Era el último día del año… Caían enormes copos… Oíamos las ratas… Pero no podíamos hacer otra cosa más que cerrar los ojos y rezar porque llegase la justicia… ¡La justicia! Era la víspera de año nuevo… En alguna parte de la tierra, más allá de las alambradas de púas, los hombres libres se estrechaban la mano y levantaban sus vasos para desear a los demás un Feliz Año Nuevo… Pero en Birkenau, las ratas estaban cebándose en la carne de los niños de Europa.

Quizás pregunte el lector: «¿Qué podré hacer yo personalmente para que estas cosas horrendas no se repitan?».

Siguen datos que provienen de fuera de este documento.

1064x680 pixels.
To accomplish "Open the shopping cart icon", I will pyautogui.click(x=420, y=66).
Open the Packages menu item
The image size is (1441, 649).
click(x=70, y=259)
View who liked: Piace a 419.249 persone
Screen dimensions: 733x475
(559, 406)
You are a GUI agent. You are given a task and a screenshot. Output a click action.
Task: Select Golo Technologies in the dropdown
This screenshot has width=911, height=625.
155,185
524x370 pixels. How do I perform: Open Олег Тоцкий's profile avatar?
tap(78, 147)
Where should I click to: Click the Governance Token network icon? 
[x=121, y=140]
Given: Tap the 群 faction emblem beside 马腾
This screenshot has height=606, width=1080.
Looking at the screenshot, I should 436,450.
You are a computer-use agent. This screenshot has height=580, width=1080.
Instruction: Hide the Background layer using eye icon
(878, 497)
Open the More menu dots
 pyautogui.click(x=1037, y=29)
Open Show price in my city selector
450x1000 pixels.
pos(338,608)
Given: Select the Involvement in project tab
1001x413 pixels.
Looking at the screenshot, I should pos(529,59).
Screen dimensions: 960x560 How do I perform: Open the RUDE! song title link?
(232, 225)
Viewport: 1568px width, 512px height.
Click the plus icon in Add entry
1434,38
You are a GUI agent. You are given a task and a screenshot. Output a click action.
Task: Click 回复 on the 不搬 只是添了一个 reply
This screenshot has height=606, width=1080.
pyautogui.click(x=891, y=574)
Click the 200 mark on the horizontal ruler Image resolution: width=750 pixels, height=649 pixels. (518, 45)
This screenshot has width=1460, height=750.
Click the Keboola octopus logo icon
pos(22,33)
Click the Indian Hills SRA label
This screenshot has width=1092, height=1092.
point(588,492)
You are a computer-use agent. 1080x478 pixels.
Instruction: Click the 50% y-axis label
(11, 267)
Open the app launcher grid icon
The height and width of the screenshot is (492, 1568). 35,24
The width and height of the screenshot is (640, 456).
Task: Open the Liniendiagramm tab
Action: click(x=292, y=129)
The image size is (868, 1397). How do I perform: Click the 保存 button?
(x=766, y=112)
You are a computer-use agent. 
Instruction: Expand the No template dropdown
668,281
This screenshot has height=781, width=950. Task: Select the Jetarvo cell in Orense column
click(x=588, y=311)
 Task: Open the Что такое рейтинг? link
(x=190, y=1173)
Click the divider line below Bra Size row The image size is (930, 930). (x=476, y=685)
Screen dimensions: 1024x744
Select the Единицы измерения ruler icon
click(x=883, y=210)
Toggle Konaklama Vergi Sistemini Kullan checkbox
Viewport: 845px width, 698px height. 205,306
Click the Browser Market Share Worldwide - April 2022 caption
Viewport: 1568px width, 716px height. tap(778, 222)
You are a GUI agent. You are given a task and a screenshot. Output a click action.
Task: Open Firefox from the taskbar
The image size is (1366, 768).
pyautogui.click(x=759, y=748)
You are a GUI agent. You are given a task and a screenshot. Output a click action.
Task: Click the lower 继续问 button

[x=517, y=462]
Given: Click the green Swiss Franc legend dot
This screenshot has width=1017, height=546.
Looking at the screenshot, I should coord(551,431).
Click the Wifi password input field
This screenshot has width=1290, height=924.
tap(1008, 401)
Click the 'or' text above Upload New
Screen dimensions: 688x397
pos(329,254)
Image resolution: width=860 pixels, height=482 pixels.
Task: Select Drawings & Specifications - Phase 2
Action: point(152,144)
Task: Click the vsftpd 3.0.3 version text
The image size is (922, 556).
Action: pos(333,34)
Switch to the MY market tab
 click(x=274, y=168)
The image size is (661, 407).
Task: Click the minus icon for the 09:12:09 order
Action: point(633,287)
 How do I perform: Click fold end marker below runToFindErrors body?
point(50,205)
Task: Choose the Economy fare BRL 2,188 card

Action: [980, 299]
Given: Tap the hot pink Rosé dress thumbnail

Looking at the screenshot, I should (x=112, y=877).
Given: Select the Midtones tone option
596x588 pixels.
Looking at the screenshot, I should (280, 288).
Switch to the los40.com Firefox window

Yo no soy entendida en política ni economista. Soy simplemente una mujer que padeció, que perdió a su marido, a sus padres, a sus hijos y a sus amigos. Yo sé que el mundo tendrá que compartir colectivamente la responsabilidad. Los alemanes pecaron criminalmente, pero lo mismo hicieron las demás naciones aunque sólo sea por negarse a creer y a afanarse día y noche en salvar a los desventurados y desposeídos, por cuantos medios estuviesen a su alcance. Sé que si la gente de todo el mundo se propone que de ahora en adelante reine una justicia indivisible y que no haya más «Hitlers», algo se conseguirá. Indudablemente, todos aquellos cuyas manos se hayan manchado con sangre nuestra, bien sea directa bien indirectamente, tienen que pagar por los crímenes que han cometido, lo mismo si son hombres que si son mujeres.

Si no se hace así, constituirá un verdadero ultraje para millones de muertos inocentes. Recuerdo las interminables discusiones de nuestros días estudiantiles cuando nos formulábamos la pregunta de si el hombre era fundamentalmente bueno o malo, y tratábamos de hallar una respuesta. En Birkenau se sentía una tentada de responder que el hombre era inalterablemente malo. Pero esto sería una confirmación de la filosofía nazi, la cual pretende que la humanidad es estúpida y perversa, y que necesita ser metida en rodera a base de palo. Acaso el crimen más horrendo que cometieron contra nosotros los «superhombres» sea la campaña que desencadenaron, muchas veces con éxito, para convertirnos en unas bestias tan monstruosas como ellos.

Para llegar a esa degradación, desplegaron una disciplina estúpida, embrutecedora y desorientadoramente inútil, apelando a humillaciones increíbles, a privaciones inhumanas, a la amenaza constante de muerte, y, finalmente, a una promiscuidad repugnante.

Toda su táctica tendía calculadoramente a reducirnos al más bajo nivel moral. Y pudieron alardear de los resultados: hombres que durante toda su vida fueran amigos, terminaron aborreciéndose mutuamente con rencor y asco auténtico; los hermanos se peleaban entre sí por una corteza de pan; hombres que antes fueran irreprochablemente íntegros y honrados robaban cuanto podían; y con mucha frecuencia sucedía que era el
Kapo
judío el que molía a palos a su compañero de sufrimientos, de cautiverio y de sangre judía.

En Birkenau, como en la sociedad alabada y enaltecida por los filósofos nazis, prevalecía la teoría de que «el poder crea el derecho». El poder por sí mismo imponía respeto. Los débiles y los viejos no osaban esperar misericordia.

Cada campo, cada barraca, cada
koia
era una pequeña jungla separada de las demás, pero todas ellas estaban sometidas a los patrones y la ley de la selva virgen, de devorarse los hombres unos a otros. Para llegar a la cima de la pirámide en cada una de aquellas selvas vírgenes, había que convertirse en una criatura a imagen y semejanza de los nazis, carente de todo tipo de escrúpulos, pero sobre todo de sentimientos de amistad, solidaridad y humanidad.

En Egipto, los esclavos que construyeron las pirámides y sucumbieron durante su trabajo pudieron, por lo menos, admirar su construcción, contemplar la obra de sus manos, que iba levantándose cada vez más alta. Pero los prisioneros de Auschwitz-Birkenau que acarreaban montones de piedras, para volver a trasladarlas de nuevo al día siguiente a los mismos lugares de origen, no pudieron observar más que una cosa: la indignante esterilidad de sus esfuerzos.